Search code examples
cmemory-barriers

Double check locking pattern issue in C


As everybody who has looked into this, I've read the paper http://www.aristeia.com/Papers/DDJ_Jul_Aug_2004_revised.pdf

I have a question about the barriers when DCLP is implemented on a C structure. Here is the code:

typedef struct _singleton_object {
    int x;
    int y;
} sobject;

static sobject *singleton_object = NULL;

sobject *get_singleton_instance()
{
    sobject *tmp = singleton_object;

    /* Insert barrier here - compiler or cpu specific or both? */
    if (tmp == NULL) {
        mutex_lock(&lock); /* assume lock is declared and initialized properly*/
        tmp = singleton_object;
        if (tmp == NULL) {
            tmp = (sobject *)malloc(sizeof(sobject)); /* assume malloc succeeds */
            tmp->x = 5;
            tmp->y = 7;

            /* Insert barrier here - compiler or cpu specific or both ?*/
            singleton_object = tmp;
        }
        mutex_unlock(&lock);
    }
    return tmp;
}

The first question is as in the comments: When the paper describes insert barriers does it mean just the compiler, CPU or both? I assume both.

My second question is: what prevents the compiler from replacing tmp with singleton_object in the code? What forces the load of singleton_object into tmp, which could be in a register or stack in compiler generated code ? what if the compiler, at every reference to tmp, actually does a load into register from &singleton_object and discard that value? It seems like the solution in the paper referenced below depends on the fact that we are using the local variable. if the compiler does not load the value in the pointer variable to the local variable tmp, we are back to the original problem described in the paper.

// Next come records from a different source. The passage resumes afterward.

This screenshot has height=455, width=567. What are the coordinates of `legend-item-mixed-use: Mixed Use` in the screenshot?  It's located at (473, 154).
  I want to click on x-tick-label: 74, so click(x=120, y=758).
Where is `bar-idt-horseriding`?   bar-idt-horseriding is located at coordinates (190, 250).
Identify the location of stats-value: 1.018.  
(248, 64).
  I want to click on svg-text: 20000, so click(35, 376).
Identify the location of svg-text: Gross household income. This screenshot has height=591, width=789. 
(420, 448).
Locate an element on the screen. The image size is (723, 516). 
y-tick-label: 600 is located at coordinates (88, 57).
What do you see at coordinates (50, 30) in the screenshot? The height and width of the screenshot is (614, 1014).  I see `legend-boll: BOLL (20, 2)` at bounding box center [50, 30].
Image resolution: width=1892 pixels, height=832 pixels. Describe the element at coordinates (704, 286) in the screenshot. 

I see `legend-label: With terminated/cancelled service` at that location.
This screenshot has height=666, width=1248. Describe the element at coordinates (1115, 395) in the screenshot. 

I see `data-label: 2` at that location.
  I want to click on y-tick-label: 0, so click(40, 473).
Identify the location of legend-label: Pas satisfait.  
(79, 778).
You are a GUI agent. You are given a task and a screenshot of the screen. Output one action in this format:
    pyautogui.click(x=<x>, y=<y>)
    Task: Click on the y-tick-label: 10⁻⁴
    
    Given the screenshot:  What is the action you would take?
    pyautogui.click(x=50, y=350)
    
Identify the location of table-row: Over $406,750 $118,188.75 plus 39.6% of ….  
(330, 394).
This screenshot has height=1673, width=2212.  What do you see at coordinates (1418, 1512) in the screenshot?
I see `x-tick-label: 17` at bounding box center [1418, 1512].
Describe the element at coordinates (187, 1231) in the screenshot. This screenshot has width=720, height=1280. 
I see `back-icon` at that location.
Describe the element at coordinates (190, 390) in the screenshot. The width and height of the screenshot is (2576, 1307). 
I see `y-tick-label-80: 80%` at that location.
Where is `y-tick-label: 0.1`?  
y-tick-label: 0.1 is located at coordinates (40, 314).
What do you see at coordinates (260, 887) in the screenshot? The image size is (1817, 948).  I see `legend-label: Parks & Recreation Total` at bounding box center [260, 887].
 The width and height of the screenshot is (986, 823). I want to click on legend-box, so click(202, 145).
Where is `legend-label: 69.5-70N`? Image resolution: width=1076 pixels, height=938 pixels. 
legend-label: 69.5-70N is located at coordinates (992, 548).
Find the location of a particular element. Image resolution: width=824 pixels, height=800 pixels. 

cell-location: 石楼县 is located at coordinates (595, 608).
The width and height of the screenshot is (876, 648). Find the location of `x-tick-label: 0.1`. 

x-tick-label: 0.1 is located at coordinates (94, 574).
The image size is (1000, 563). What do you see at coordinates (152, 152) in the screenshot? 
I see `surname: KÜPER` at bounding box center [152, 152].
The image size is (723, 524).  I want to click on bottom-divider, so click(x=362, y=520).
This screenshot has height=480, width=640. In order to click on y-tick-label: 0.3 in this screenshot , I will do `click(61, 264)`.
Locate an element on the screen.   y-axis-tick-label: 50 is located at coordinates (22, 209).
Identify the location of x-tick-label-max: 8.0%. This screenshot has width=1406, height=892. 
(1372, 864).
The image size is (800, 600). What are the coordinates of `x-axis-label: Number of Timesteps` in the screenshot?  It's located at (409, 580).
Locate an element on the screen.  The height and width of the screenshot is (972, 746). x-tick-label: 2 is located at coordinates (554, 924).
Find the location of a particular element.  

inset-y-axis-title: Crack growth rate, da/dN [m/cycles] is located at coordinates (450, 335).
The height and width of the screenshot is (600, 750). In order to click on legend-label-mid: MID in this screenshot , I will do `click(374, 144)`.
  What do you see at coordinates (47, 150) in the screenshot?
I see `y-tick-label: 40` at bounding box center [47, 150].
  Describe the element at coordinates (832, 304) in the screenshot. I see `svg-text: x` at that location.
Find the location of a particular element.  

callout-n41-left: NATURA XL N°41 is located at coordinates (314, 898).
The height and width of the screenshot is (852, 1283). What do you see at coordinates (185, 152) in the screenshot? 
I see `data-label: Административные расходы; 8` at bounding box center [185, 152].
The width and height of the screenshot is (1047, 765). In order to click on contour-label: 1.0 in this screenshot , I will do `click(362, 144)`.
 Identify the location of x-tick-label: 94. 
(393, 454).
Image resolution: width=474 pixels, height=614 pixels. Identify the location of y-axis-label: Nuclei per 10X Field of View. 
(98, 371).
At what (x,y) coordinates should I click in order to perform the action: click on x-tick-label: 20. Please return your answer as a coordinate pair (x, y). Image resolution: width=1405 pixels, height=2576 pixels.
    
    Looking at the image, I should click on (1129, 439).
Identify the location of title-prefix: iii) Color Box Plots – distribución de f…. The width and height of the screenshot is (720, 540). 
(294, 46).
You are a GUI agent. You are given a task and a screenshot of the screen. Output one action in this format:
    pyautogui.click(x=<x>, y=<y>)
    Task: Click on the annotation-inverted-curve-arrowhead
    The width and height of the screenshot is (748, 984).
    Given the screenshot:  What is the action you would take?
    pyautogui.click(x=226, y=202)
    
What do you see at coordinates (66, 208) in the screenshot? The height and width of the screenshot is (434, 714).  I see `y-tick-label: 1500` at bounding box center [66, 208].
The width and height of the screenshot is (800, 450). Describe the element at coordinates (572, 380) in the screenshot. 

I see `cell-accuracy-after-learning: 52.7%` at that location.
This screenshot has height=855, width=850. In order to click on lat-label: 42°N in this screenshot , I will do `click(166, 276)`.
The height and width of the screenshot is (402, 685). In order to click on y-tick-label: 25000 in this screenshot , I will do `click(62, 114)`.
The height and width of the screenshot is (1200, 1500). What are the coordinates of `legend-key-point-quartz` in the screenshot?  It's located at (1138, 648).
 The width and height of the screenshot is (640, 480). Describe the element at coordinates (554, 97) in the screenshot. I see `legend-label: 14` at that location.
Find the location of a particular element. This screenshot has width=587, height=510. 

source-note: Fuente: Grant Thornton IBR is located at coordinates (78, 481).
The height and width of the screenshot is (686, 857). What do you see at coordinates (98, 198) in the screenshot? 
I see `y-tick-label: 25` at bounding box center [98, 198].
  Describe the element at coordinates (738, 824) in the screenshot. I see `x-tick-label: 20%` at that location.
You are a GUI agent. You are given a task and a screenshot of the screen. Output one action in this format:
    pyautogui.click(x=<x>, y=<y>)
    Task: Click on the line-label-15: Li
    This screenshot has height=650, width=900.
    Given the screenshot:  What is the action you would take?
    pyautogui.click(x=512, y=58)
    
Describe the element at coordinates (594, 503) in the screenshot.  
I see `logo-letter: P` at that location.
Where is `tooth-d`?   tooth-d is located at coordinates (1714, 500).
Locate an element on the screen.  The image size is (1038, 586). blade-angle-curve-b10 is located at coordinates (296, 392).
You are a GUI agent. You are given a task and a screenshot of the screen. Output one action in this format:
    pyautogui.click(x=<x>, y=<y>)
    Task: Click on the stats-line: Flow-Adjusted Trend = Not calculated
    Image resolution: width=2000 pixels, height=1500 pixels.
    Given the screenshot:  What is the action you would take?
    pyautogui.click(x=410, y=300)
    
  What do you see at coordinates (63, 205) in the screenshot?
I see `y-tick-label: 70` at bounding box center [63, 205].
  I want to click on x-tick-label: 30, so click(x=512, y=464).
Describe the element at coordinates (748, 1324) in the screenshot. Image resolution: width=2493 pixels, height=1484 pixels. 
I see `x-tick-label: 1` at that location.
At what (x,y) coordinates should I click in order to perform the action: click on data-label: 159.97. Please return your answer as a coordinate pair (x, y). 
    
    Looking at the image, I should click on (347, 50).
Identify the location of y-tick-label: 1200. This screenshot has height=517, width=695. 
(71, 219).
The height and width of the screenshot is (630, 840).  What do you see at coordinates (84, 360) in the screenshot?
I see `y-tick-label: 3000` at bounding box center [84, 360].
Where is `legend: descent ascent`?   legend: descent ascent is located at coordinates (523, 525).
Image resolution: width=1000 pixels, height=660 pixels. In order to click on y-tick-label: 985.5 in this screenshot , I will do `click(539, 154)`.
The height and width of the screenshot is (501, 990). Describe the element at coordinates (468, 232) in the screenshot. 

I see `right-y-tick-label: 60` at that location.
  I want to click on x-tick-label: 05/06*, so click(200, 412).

My third question is: Assuming, the compiler does copy the value of singleton_object locally into a register or stack(i.e. variable tmp), Why do we need the first barrier? There should be no reordering of tmp = singleton_object and if (tmp == NULL) in the beginning of the function, since there is an implicit read after write dependency with tmp. Also, even if we read a stale value from the CPU's cache in the first load to tmp, it should be read as NULL. If it is not NULL, then the object construction should be complete, since the thread/CPU that constructs it should execute the barrier, which ensures that the stores to x and y are visible to all CPU's before singleton_object has a non NULL value.


Solution

    1. When the paper describes insert barriers does it mean just the compiler, CPU or both?

      Both barriers should be CPU-barriers (which implies compiler barriers).

    2. what prevents the compiler from replacing tmp with singleton_object in the code?

      The barrier after assignment

      sobject *tmp = singleton_object;
      

      among other things means (both for CPU and compiler):

      ** All read accesses issued before the barrier should be completed before the barrier.

      Because of that, compiler is not allowed to read singleton_object variable instead of tmp after the barrier.

    3. If it (singleton_object) is not NULL, then the object construction should be complete, since the thread/CPU that constructs it should execute the barrier, which ensures that the stores to x and y are visible to all CPU's before singleton_object has a non NULL value.

      You need to perform barrier for actual use these "visible" variables x and y. Without the barrier read thread may use stale values.

      As a rule, every syncrhonization between different threads requires some sort of "barrier" on both sides: read and write.